Divers lieux, avec leurs ambiances, avec leurs problèmes, leurs souffrances, leurs « mœurs », leurs modes de lutte, résistance… circulent rapidement. Chaque situation critique est jouée par des comédiens ou des compagnies du pays concerné… la lutte pour la démocratie d’Hong-Kong, par La démocratie, notre désir troupe de Hong-Kong ; les exilés afghans par La diaspora des abricots, troupe afghane en exil ; le conflit israélo-arabe traité de façon comique, par Le grand théâtre de la paix, troupe proche-orientale… Il y a deux étranges Français, nus, la troupe Paradise Today (nom bien français comme il se doit) c’est-à-dire revêtus d’une combinaison couleur peau, avec des sexes cousus par-dessus. Ils font rire, je n’ai pas bien perçu ce qu’ils faisaient, quelle histoire ils racontaient.
Les comédiens viennent installer les espaces théâtraux nécessaires avec des praticables à roulettes : un jacuzzi, une librairie, un théâtre de marionnettes, un hôtel… D’autres éléments de décors proviennent des tissus symbolisant la mer et sa houle, des dromadaires, des cerisiers en fleurs, le volcan Fuji, une voiture décapotable roulant dans la steppe, un hélicoptère (pour la fuite de Carlos Ghosn, ici déguisé en geisha)…
L’île est la métaphore du théâtre, qui (hormis le théâtre de rue, peut-être) est une boite fermée, de lumières artificielles et « parlantes », et cette clôture a pour fonction de dire le monde. Rien de mieux qu’une île pour rassembler le monde entier sans trop s’imposer pas son soi-même, par sa culture. Rien de mieux qu’un lieu isolé pour ressembler au monde en son entier.
La langue est traitée d’une façon assez bizarre, les verbes sont rejetés à la fin des phrases. Il n’y est pas dit : « j’ouvre la porte pour te faire entrer » mais « la porte pour te faire entrer j’ouvre ». C’est assez déroutant, on comprend malgré tout ce qui se dit, cette transposition grammaticale semble liée à la langue japonaise. Beaucoup de passages sont dans diverses langues, sur-titrées, on manque de savoir à quel moment lever les yeux pour lire.
Les visages sont couverts d’un masque souple qui autorise une certaine expression du visage tout en rapprochant les comédiens et leurs personnages de la forme marionnette.

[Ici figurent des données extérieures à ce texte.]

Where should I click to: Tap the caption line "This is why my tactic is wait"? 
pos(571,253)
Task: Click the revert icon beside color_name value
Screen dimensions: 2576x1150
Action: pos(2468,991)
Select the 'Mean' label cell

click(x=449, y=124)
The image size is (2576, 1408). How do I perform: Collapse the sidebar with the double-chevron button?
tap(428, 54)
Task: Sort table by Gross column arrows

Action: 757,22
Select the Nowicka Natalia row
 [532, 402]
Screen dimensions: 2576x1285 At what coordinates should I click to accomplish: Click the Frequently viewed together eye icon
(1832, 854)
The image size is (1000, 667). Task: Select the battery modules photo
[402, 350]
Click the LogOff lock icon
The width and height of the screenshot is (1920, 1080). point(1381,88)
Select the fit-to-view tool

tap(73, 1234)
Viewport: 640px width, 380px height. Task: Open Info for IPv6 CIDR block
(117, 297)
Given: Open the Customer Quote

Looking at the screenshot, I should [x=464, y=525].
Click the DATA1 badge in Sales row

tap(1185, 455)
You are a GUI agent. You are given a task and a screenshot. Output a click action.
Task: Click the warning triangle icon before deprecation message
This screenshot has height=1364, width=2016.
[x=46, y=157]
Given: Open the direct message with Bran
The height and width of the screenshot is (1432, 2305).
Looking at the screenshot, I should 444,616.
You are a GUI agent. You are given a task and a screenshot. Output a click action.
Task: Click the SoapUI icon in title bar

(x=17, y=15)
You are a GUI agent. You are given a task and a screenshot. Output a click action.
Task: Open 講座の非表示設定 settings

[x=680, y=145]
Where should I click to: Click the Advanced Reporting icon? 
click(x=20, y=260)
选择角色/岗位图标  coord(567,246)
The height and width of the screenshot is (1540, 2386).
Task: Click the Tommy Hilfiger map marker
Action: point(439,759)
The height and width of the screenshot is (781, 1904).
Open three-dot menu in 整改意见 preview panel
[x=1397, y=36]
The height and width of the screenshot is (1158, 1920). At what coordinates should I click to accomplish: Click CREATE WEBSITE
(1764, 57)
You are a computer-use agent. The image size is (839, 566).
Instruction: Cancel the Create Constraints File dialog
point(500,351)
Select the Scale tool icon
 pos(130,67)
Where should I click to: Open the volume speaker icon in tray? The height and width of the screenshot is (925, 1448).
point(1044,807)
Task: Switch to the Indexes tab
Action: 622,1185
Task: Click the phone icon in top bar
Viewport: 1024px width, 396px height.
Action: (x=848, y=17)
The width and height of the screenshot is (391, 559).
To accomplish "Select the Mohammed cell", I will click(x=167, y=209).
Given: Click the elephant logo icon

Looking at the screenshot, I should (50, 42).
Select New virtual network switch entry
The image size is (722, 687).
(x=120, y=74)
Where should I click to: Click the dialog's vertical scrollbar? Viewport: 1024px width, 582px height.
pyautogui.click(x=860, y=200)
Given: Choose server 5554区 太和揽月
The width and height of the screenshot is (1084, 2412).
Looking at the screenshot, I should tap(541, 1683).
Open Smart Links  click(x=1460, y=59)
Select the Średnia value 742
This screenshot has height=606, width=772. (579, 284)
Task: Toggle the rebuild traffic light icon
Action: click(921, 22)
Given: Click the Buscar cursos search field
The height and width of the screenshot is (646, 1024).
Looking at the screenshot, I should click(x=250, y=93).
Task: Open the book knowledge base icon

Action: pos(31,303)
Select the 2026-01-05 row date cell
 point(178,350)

L’île d’or a l’allure d’une revue de presse : et là, et là, que se passe-t-il ? qui va mal ? Il manque une idée directrice.
Le lien, comme dans la chambre en Inde, se fait par Cornélia : femme aux cheveux blancs, double d’Ariane Mnouchkine, là, elle erre sur un lit d’hôpital à roulettes, avec un soignant à ses côtés.
L’autre lien est dans l’action d’une maire qui se bat contre un projet immobilier et pour le maintien d’un festival. Un affairiste brésilien veut construire un hangar pour faire un casino… menaçant l’équilibre ancestral et la vie des pêcheurs.
Sans doute trop modélisé sur La chambre en Inde, L’île d’or manque de fond. Il y a trop de dispersion et des contenus plutôt faibles, proches de ce que l’on pense quand on ne pense à rien. On y voit trop la fatigue de la répétition, même variée.
On peut dire, à l’inverse, que c’est un moment de théâtre pur, de par la diversité des décors, situations, personnages, des registres, par les scènes qui jouent le démontage du théâtre comme celle où le dromadaire se casse sur scène, montrant son mécanisme comique.
Comme au Music-Hall ou au cirque, il y a beaucoup à voir et à entendre, beaucoup de spectaculaire, pour un sens, malheureusement, assez léger.